В 1903 году Элси было двадцать четыре года. В 1907 году ей должно было исполниться двадцать восемь, почти тридцать, и она уже не была «молода». В 1903 году она уже боялась, что в 1907-м так и остановится, застынет, ничего не добившись.
— Поздно, — ответила Элси на слова Мэриан, которую сильно уважала. — Я все пути себе отрезала, когда родила Энн, ты же знаешь. Так что сидеть мне теперь в этом болоте и горбатиться на этих двух дур. Нет уж, как я сама себе постелила — уж матрас-то точно положила, — так мне теперь и лежать.
— Я не для того прошу Табиту приглядывать за Энн, чтобы ты удобно устроилась в болоте уныния. Что ты хочешь делать? Ведь чего-то ты же должна хотеть.
Элси хотела половой любви, но рядом не было никого подходящего, и к тому же после появления дочери Элси стала осторожней. Интересно, думала она, хочется ли Мэриан «этого» хоть иногда. Однажды, думая о желании (такого с ней не случалось больше года после рождения дочери), Элси сказала миссис Оукшотт: «Наверное, ты по нему ужасно тоскуешь». — «По кому?» — спросила Мэриан. И тут же ловко загладила свою ошибку, сказав, что тоскует по нему все время, но Элси догадалась, что Мэриан в том же положении, что и она сама, и что никакого мистера Оукшотта, живого ли, мертвого ли, никогда не было на свете. От этого она почувствовала себя в меньшей степени объектом благотворительности и немного ослабила оборону. То и другое было ей полезно. Она знала, что Мэриан знает, что она знает. Она знала, что ни одна из них об этом даже не заикнется. Она почти восхищалась мужеством и живучестью Мэриан.

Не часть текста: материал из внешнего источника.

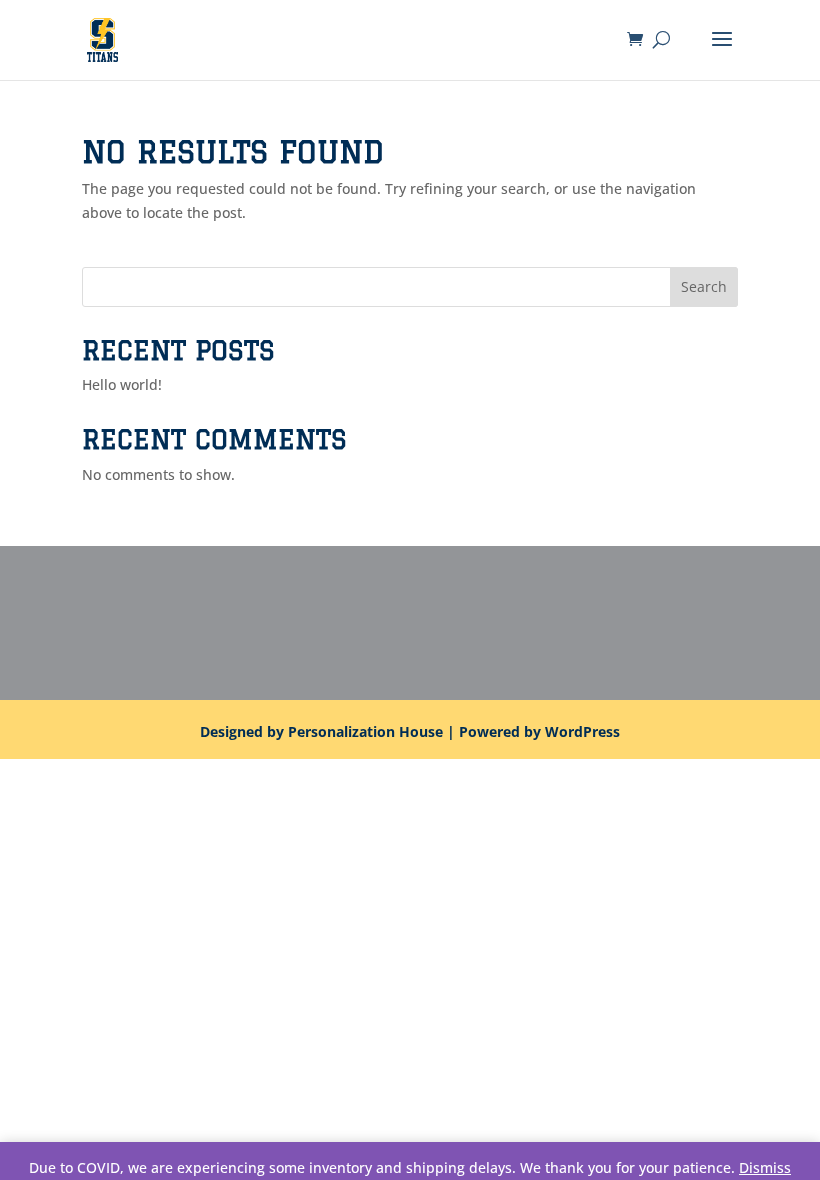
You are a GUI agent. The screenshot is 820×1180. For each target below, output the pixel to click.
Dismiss (765, 1167)
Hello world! (122, 384)
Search (704, 286)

Теперь же она сказала с обычной резкостью:
— Девушек моего класса не приучают хотеть, мэм.
Слово «мэм» было шуткой, они обе это знали. Они пошли дальше в молчании. Элси произнесла:
— Я хотела делать маленькие горшочки. Миниатюрные. Я иногда их леплю, по-прежнему, когда мистер Фладд и Филип в отъезде. Но потом все равно сминаю обратно, почти все. Очень трудно, из-за Филипа. Я знаю, каков из себя по-настоящему хороший горшок, и вижу, что его горшки — хорошие, а мои, как правило, нет. Есть ли они на свете, нет ли — это ничего не меняет.
— Тебе гораздо лучше жилось бы учительницей, чем прислугой.
— Ха! А как мне выучиться на учительницу? Я и читаю-то так себе.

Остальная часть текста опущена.